BaO is a component that has the main functions of 1) lowering the softening point, 2) lowering the melting temperature when producing a glass, and 3) increasing the coefficient of thermal expansion.
It is generally preferable for the content of BaO in the glass composition of the present invention to fall within the range 0 to 17 mol. %. In cases where the content of BaO exceeds 17 mol. %, there are concerns that the crystallization temperature will be too low even if a glass is produced. Further, because BaO—ZnO—SiO2-based crystals, which have a relatively high coefficient of thermal expansion, are readily precipitated in glass ceramics obtained using the glass composition of the present invention, there are concerns that the coefficient of thermal expansion of the glass ceramics will become too high. In view of the softening point, fluidity, and the like, of an obtained glass, the content of BaO is preferably 0 to 5 mol. %, and more preferably 0 to 1 mol. %.
SrO is an optional component that is effective mainly for lowering the melting temperature when producing a glass and facilitating production of the glass, and is also a component that lowers the softening point of the glass.
It is generally preferable for the content of SrO in the glass composition of the present invention to fall within the range 0 to 20 mol. %. In cases where the content of SrO in the glass composition of the present invention exceeds 20 mol. %, the crystallization temperature will be too low even if a glass is obtained. In view of the softening point, fluidity, and the like, of an obtained glass, the content of SrO is more preferably 0 to 5 mol. %, and further preferably 0 to 1 mol. %. Accordingly, a composition in which SrO is essentially not present can be advantageously employed as the glass composition of the present invention.
Because alkali metals such as Na and K lead to concerns that reactions with surrounding members will be accelerated in high temperature regions in particular, it is preferable for alkali metals to be essentially not present in the glass composition of the present invention.

= INFORMATION SHOWN =

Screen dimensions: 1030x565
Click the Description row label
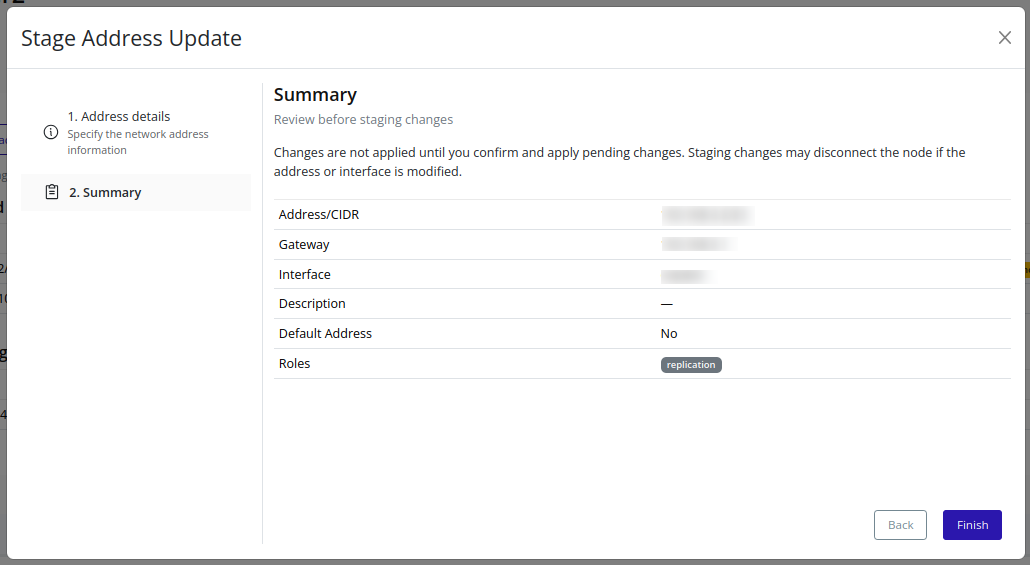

= EXERCISE DETAILS =
Copy the glass composition text from "It is generally preferable for the content of SrO" to "as the glass composition of the present invention.", changing "SrO" to "strontium oxide".

= SOLUTION TO THE EXERCISE =
It is generally preferable for the content of strontium oxide in the glass composition of the present invention to fall within the range 0 to 20 mol. %. In cases where the content of strontium oxide in the glass composition of the present invention exceeds 20 mol. %, the crystallization temperature will be too low even if a glass is obtained. In view of the softening point, fluidity, and the like, of an obtained glass, the content of strontium oxide is more preferably 0 to 5 mol. %, and further preferably 0 to 1 mol. %. Accordingly, a composition in which strontium oxide is essentially not present can be advantageously employed as the glass composition of the present invention.